We come to a problem of efficient implementation of a program on a parallel computer which requires the coordinated generation of low-level machine language instructions to exploit instruction level parallelism as well as a high-level run time to commands support such operations as load balancing [4]. Our work focuses on distribution [5] of the nodes of a binary search tree an efficient manner in the Multicore Programming Language X10's architecture.

The fundamental goal of X10 is to enable scalable, high-performance, high-productivity programming [7] in high-end computers. X10 introduces concurrency, distribution and locality. X10 is designed to increase the performance in case of supercomputing domains using the partitioned global address space. A computation is divided among a set of virtual processors known as Places and every task is assigned to a place.

The X10 language maps these places to processors based on the architecture of the system. The main advantage of the language is that internal architectural details of the machine are hidden from the user and working interface similar to a high level programming language.

A tree is nothing but more specifically arborescence [6]. An arborescence is an acyclic connected graph in which each node has zero or more child nodes and at most one parental node. Here our focus is on binary search trees (ordered binary trees) which have the following properties:

(i) The left sub-tree of a node contains only nodes with keys having values lesser than the parent node's key value.

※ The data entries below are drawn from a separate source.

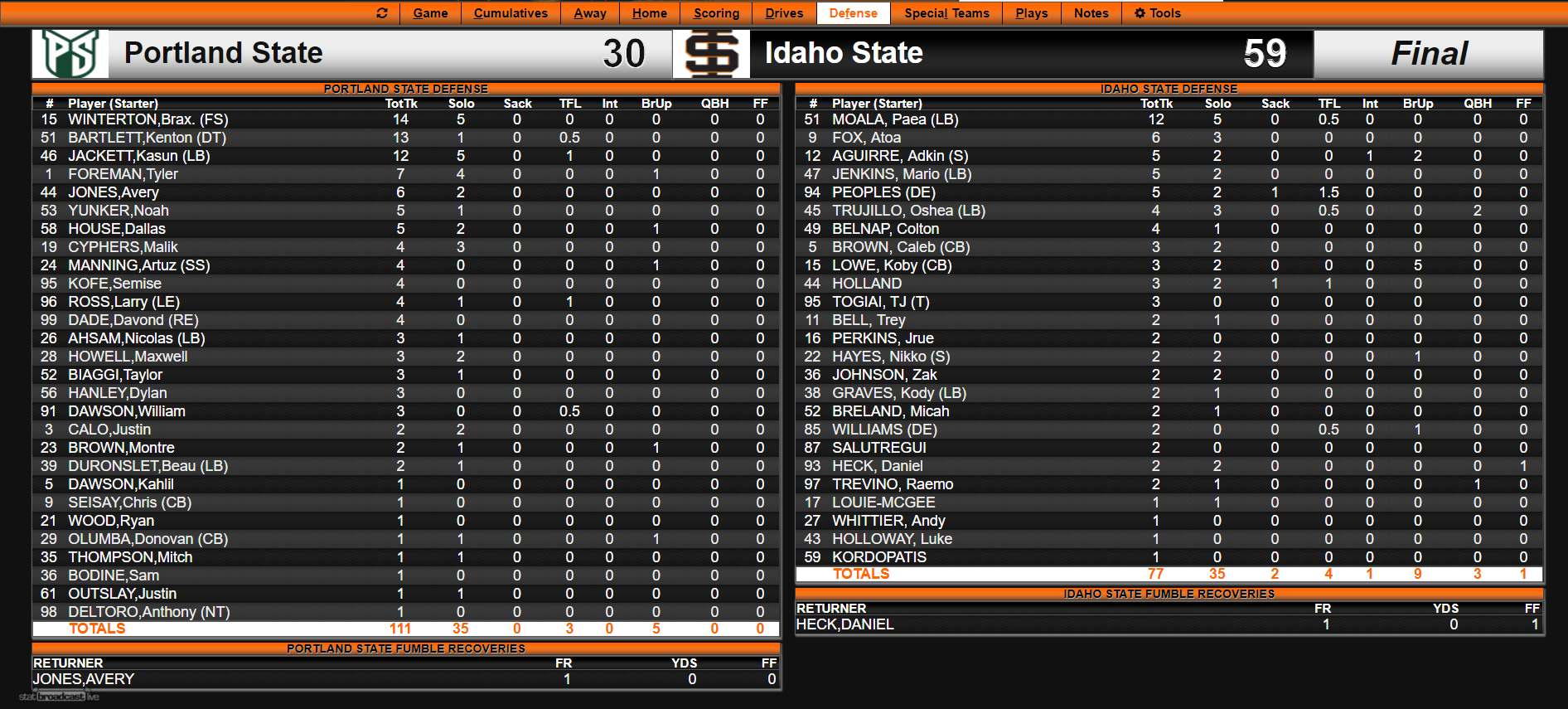Click the Final game status box
Image resolution: width=1568 pixels, height=709 pixels.
click(x=1429, y=54)

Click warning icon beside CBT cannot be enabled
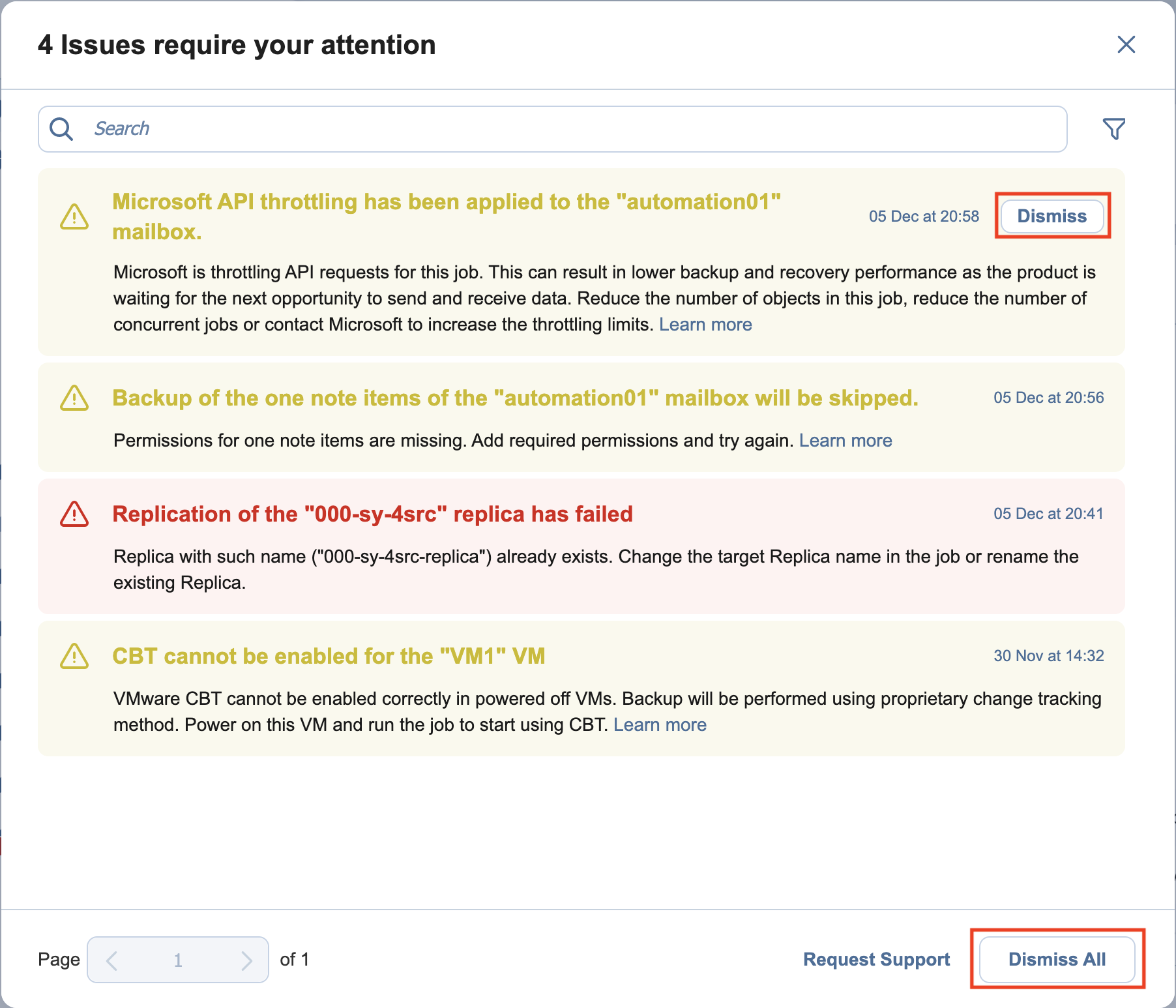point(74,656)
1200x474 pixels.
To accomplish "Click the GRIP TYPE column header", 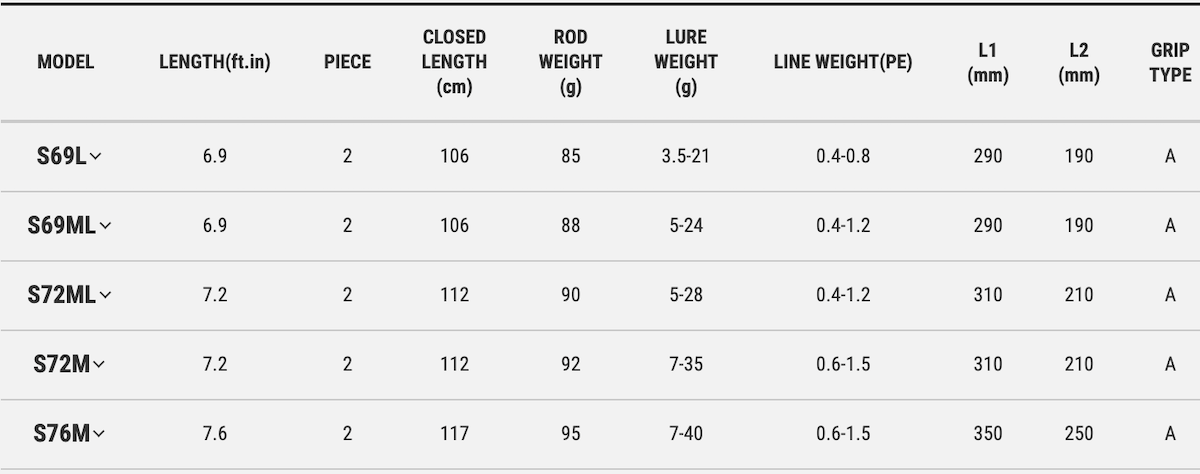I will pyautogui.click(x=1170, y=62).
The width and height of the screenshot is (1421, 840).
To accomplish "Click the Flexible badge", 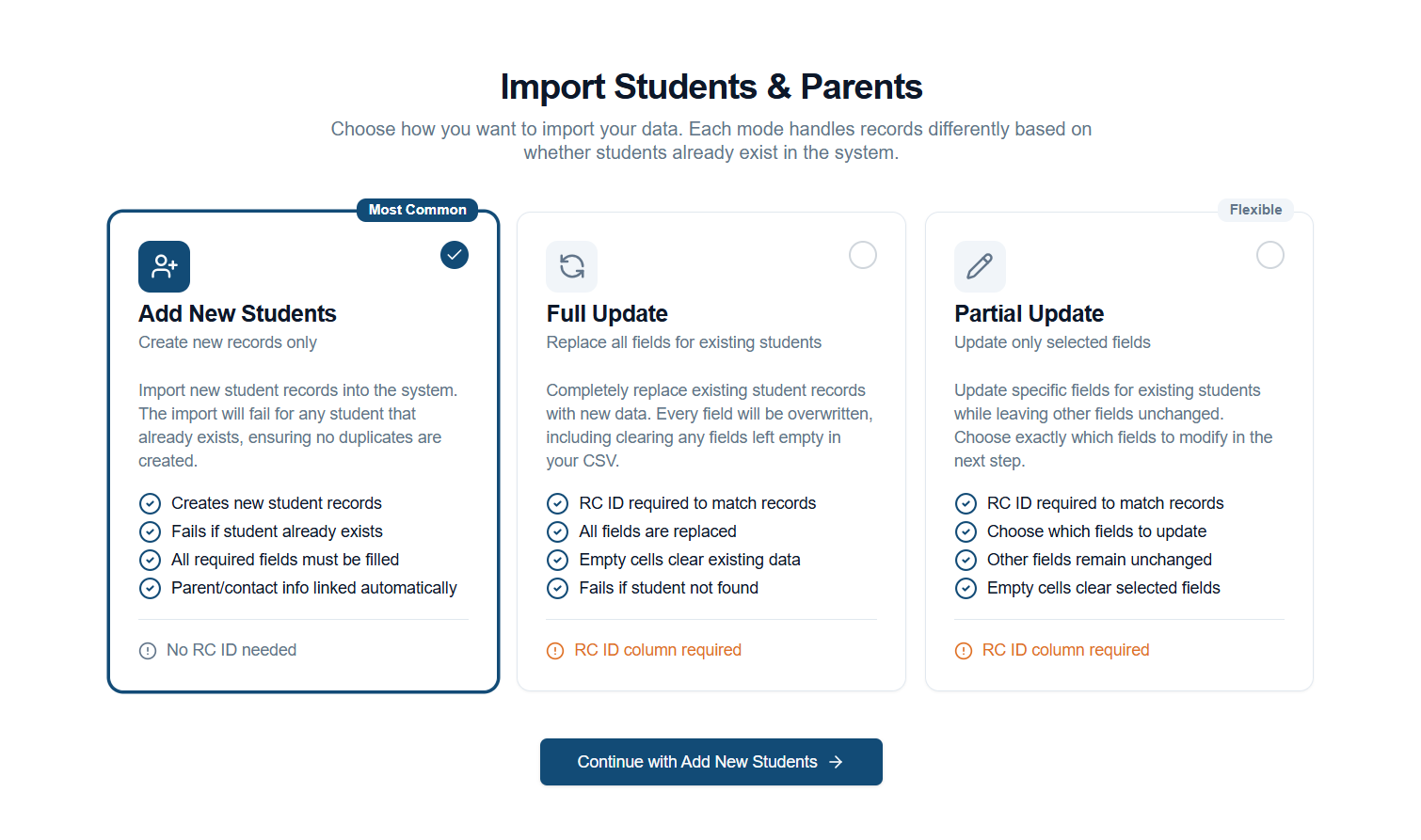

(ii)The right sub-tree of a node contains only nodes with keys whose values are greater than the node's

key value.

(iii)Both the left and right sub-trees must also be binary search trees.

In general a node of a tree consists of a record rather than a single data element. The major advantage of choosing trees over other data structure is key efficiency in searching for a record which represents a real world entity.

Representation [6] of trees is done by using either a linked list or an array. The linked list representation is efficient when the tree is unbalanced whereas the array representation overtakes this when the tree is complete.

Basically the Binary Search Tree is distributed based on either the height of tree or level by level [18]. This approach leads to an increase in the number of steps taken in X10 to search for a node. This is because no two nodes in any path of the tree are located in the same place. Hence this requires more references to other distinct places.

## 2. X10 Architecture

X10 is a container-based object-oriented language similar to Java and C++, and more recent language such as Scala. Its basic components are places, activities, clocks and distributed multidimensional arrays [1].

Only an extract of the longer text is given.